Thirty
years ago today I flew into the San Diego
airport around 4:30 in the morning. I don't remember the airline - I'd flown
all night to get there from Kentucky on a
cheap one way ticket to begin my adult life, and to begin it in California. My friends
Jim and Todd picked me up at the airport to take me to my new home in OrangeCounty.
It was still dark.
We drove to
Todd's sister's house in Mission Viejo, and
stopped there to rest from being up all night. Not long after, we all fell
asleep in the living room - some on the floor and one on the couch. The day was
beginning to heat up. I remember the temperature that day got up to 108ยบ, a
record at the time. It was a beautiful clear day.
Somewhere
around 11 in the morning I called my parents to let them know I got to California. No big deal.
Mom answered the phone in hysterics. Honestly, I couldn't make out much of what
she was saying, but I got that she was upset and very angry. Finally, the story
came out. Two planes had collided mid-air over San Diego that morning around 9 a.m. Pacific
time. A little more than four hours after I landed at the same airport. A PSA Boeing 727-214 commercial jet and a private Cessna 172 with two pilots aboard.
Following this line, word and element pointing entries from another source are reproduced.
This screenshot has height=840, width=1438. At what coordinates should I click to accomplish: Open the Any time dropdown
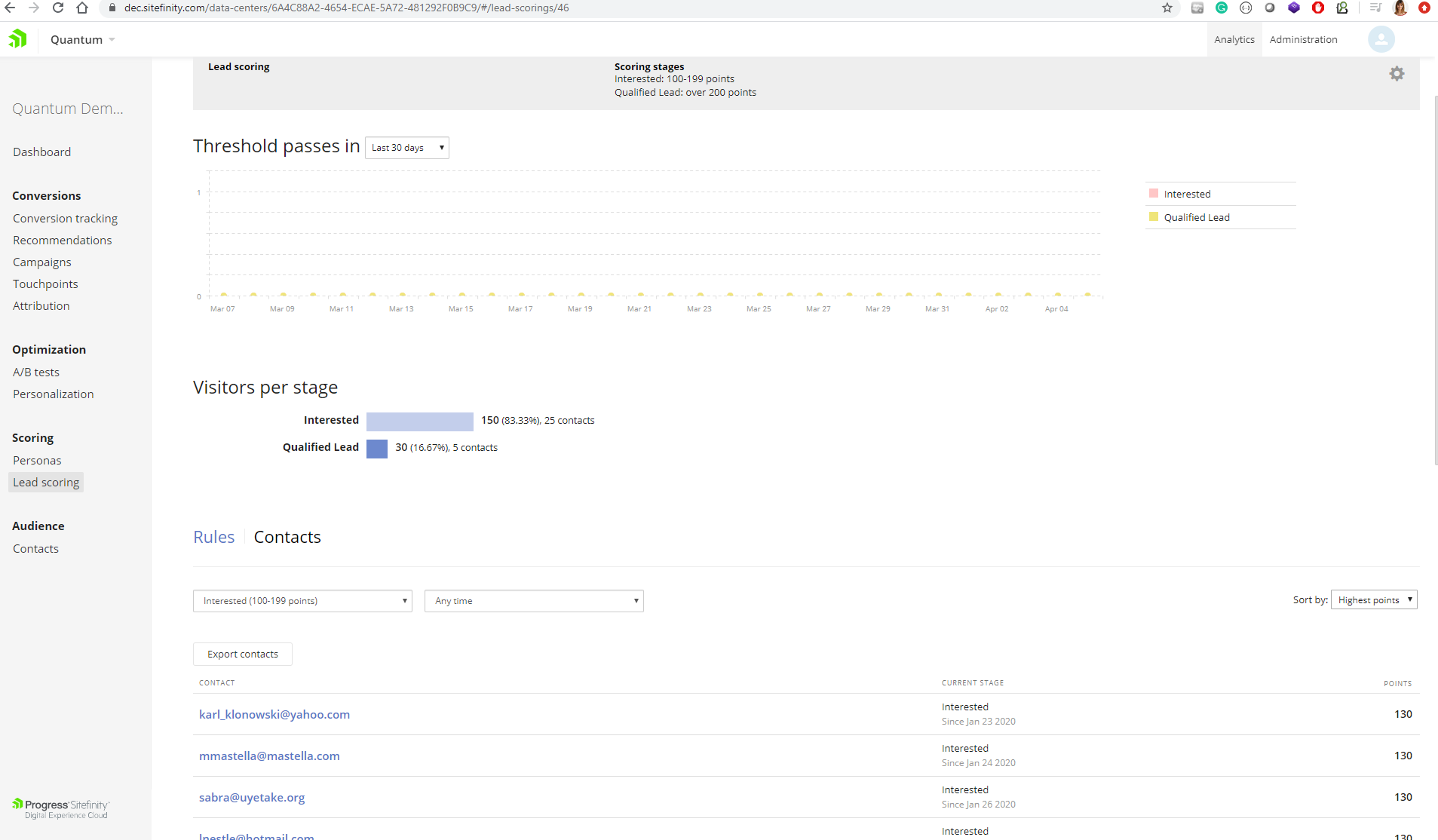click(533, 600)
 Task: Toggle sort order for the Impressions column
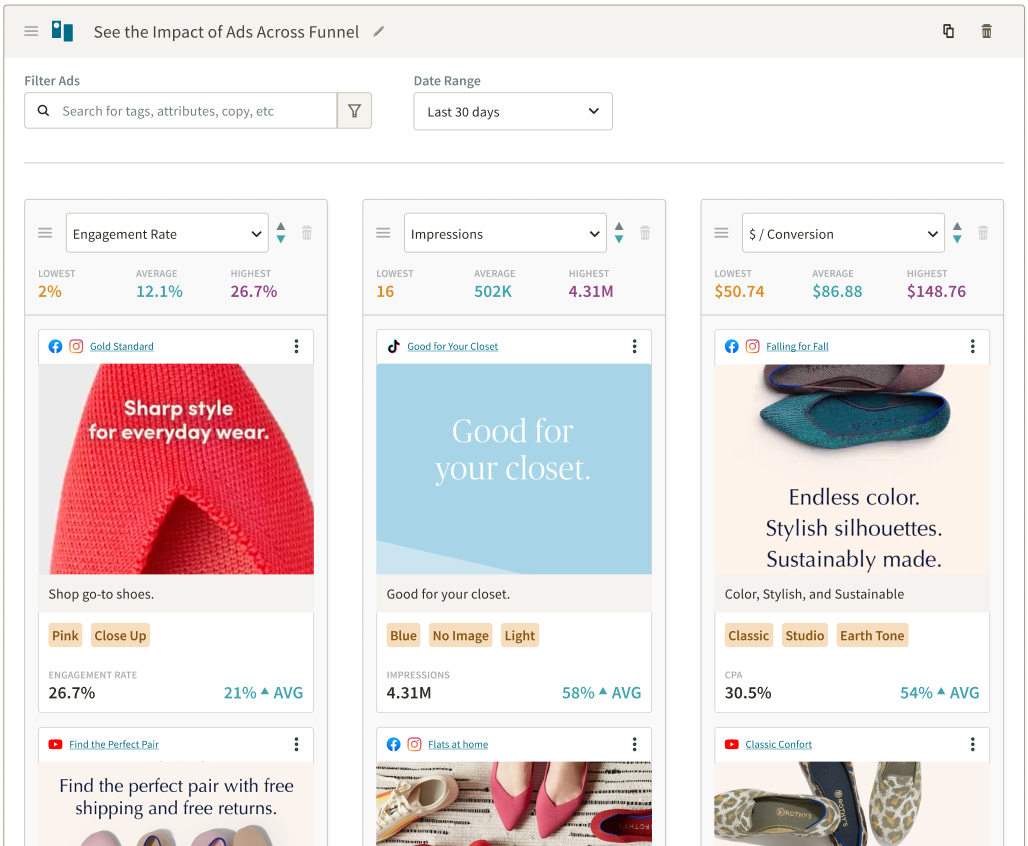(619, 233)
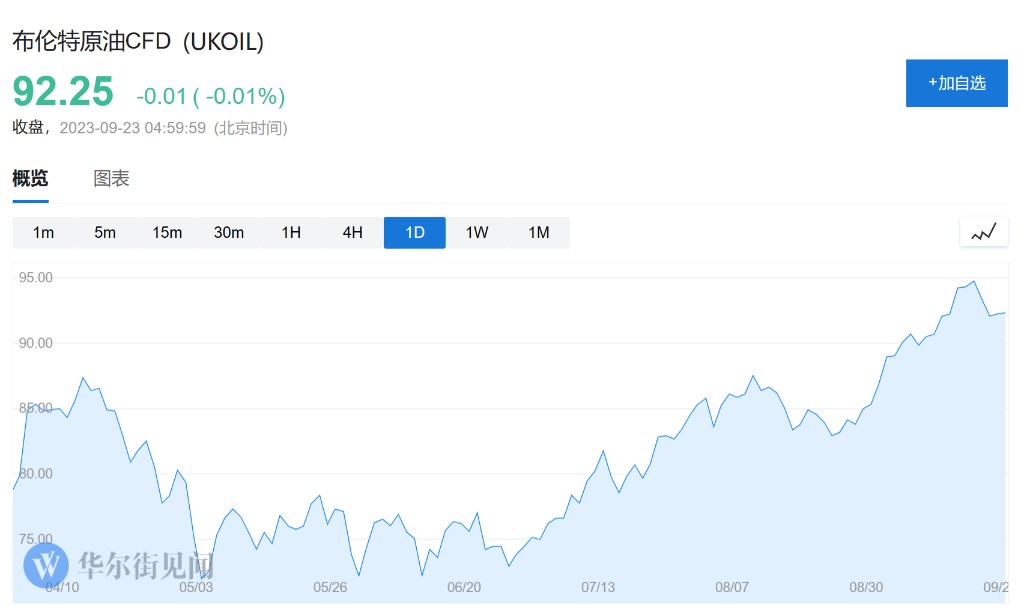Click the line chart type icon

coord(984,232)
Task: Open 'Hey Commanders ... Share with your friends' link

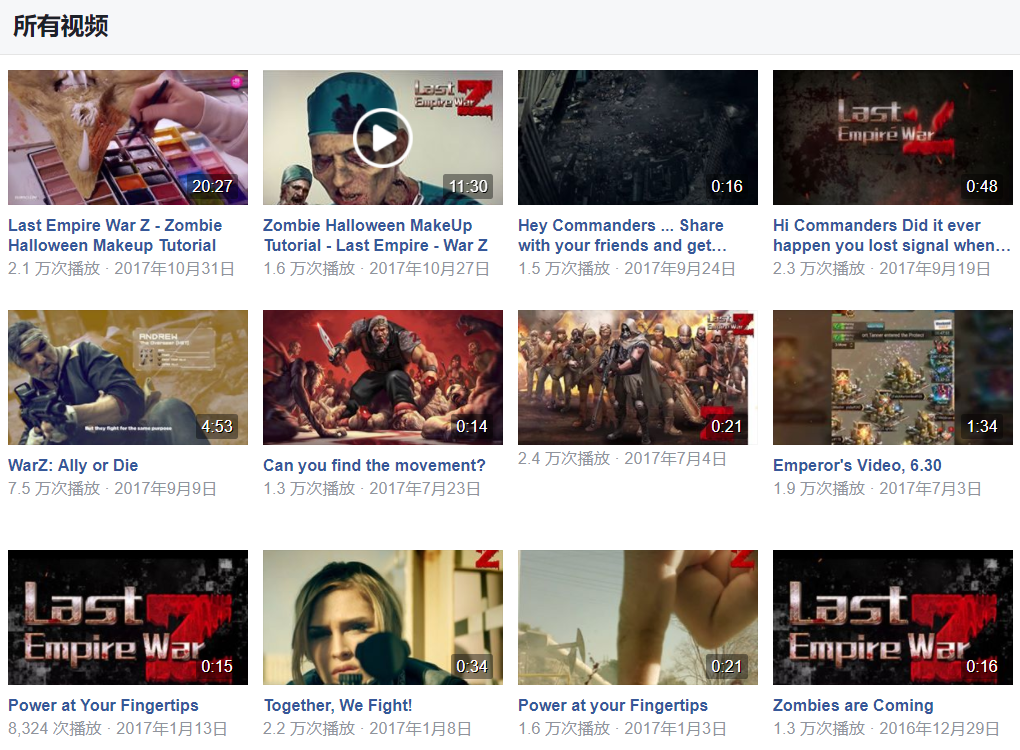Action: click(621, 235)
In all,
144 people died: 137 in the planes and seven on the ground from the falling
wreckage and fire. Mom thought I was one of them.
This
anniversary means a lot to me. I started my new life that day. Others perished.
How could I take that in? What did it mean? It seemed so close, and at the same time so distant.
In my next four months in California, there
were assassinations in San Francisco, a large
earthquake, and the Jonestown suicides/massacre (with many ties to California). It seemed California was in the news every day.
I was 23
and full of hope. I just knew this was where I was supposed to be - and I was.